> Data:
____________________
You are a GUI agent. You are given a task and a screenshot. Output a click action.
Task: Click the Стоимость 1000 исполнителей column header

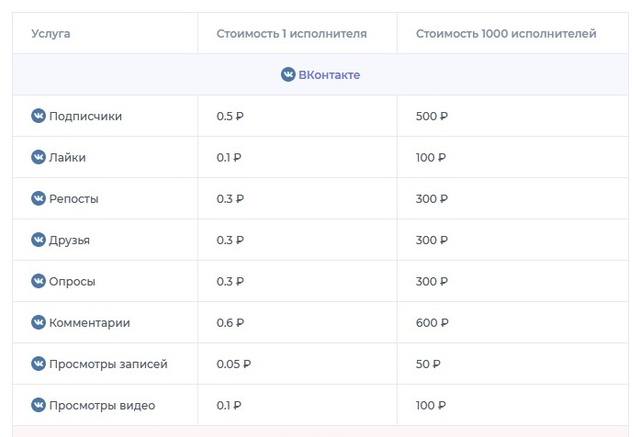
____________________
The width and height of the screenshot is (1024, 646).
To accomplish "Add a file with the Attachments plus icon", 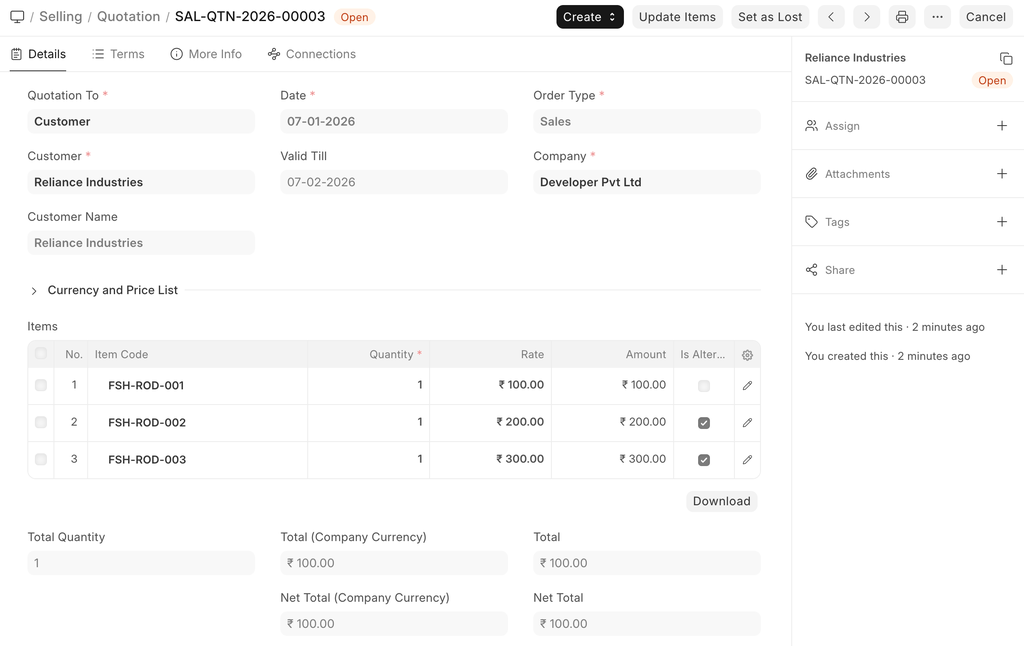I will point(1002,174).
____________________
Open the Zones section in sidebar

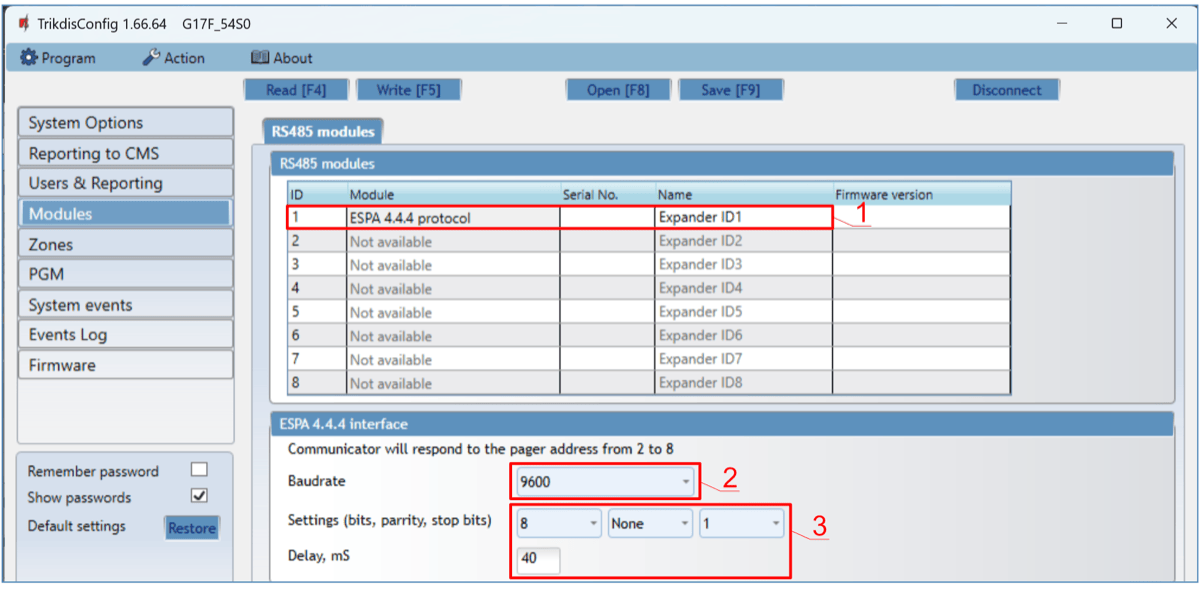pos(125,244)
____________________
> Work to be completed:
Only lines containing the string "screenshot" are needed. Pull each of them out of the records above.

> Reply:
You are a GUI agent. You are given a task and a screenshot. Output a click action.
The width and height of the screenshot is (1024, 646).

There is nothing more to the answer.